TASK REQUIREMENTS: Using the article on mad cow disease below, please explain in one to three sentences why officials are searching for other animals born within a year of the Alberta bull.

EDMONTON, Alberta (AP)
Canada has confirmed its ninth case of mad cow disease since 2003, in an Alberta bull that died on a farm last week.
A mature bull tested positive for mad cow, or bovine spongiform encephalopathy, the Canadian Food Inspection Agency said Wednesday.
The animal's death caused it to be identified as an 'animal of interest' at the farm level as part of a national surveillance programme, said Dr. George Luterbach, the agency's senior veterinarian for Western Canada.
No human deaths
Eating meat products contaminated with BSE has been linked to more than 150 human deaths, mostly in Britain, from variant Creutzfeldt-Jakob Disease, a rare and fatal nerve disease. No human deaths as a result of mad cow have been reported in Canada.
An investigation is under way to find other animals born within a year of the bull that may have been exposed to the same feed source, Luterbach said. He would not say where in the province the animal was when it died.
"These animals are removed, destroyed, tested and disposed of in a manner that they do not enter into the feed system," he said, adding that officials are certain the bull also did not enter that system.
Eight previous cases of BSE have been detected in Canadian cattle since May 2003, when the discovery of an Alberta cow with the disease caused the United States to slam the border shut to cattle exports entirely.
The border reopened for Canadian beef from younger cattle within months of the original ban. But live cattle have only been allowed to move across the border since July 2005.
New rules proposed by the U.S. Department of Agriculture would allow exports of older live Canadian cattle to resume. They are up for public review until March 12.
Almost one-third of the Canadian beef herd and one-quarter of the total herd is estimated to have been born before 1998.

Records in a dataset
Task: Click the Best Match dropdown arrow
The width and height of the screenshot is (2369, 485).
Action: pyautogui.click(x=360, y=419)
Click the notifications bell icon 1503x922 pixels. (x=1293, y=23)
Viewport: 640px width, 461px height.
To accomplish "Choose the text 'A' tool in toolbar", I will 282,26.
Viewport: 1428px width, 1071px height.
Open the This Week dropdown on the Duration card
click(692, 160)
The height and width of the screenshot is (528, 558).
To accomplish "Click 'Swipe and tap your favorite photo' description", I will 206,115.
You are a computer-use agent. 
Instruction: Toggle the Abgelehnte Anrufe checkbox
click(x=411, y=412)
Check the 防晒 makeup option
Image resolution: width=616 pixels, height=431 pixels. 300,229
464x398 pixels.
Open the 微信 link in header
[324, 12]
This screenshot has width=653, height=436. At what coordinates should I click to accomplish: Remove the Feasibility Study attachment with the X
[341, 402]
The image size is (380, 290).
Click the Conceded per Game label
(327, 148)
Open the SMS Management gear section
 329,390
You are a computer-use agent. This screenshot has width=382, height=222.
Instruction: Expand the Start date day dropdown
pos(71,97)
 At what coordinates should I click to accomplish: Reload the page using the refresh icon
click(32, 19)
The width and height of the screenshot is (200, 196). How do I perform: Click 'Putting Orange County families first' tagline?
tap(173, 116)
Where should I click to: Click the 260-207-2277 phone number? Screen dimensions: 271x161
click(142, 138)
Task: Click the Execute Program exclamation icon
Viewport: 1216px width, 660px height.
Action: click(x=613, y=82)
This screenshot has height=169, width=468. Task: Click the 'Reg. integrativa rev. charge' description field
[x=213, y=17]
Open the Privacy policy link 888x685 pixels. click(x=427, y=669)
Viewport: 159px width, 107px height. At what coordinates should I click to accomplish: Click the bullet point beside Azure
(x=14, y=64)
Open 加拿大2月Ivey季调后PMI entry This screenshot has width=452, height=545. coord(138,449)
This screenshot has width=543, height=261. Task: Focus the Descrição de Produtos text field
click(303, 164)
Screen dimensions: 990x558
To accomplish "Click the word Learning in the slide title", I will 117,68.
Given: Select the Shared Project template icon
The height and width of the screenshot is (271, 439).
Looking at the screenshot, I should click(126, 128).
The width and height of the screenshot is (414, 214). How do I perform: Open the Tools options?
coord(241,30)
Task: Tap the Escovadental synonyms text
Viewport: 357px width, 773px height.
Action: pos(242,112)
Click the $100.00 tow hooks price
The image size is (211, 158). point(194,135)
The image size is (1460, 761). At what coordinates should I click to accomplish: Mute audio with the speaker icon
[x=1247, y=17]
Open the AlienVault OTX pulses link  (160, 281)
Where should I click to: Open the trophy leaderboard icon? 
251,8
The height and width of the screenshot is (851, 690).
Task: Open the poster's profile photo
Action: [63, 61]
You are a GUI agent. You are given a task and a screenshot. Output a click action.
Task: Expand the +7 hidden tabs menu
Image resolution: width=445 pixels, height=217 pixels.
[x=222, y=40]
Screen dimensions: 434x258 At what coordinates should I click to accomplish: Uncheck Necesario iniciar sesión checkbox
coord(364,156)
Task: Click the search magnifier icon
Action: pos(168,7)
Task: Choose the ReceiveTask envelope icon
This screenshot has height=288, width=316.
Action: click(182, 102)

WRITTEN RESPONSE: Those animals may have been exposed to the same feed source as the bull. Once found, they are removed, destroyed, tested and disposed of so that they do not enter the feed system.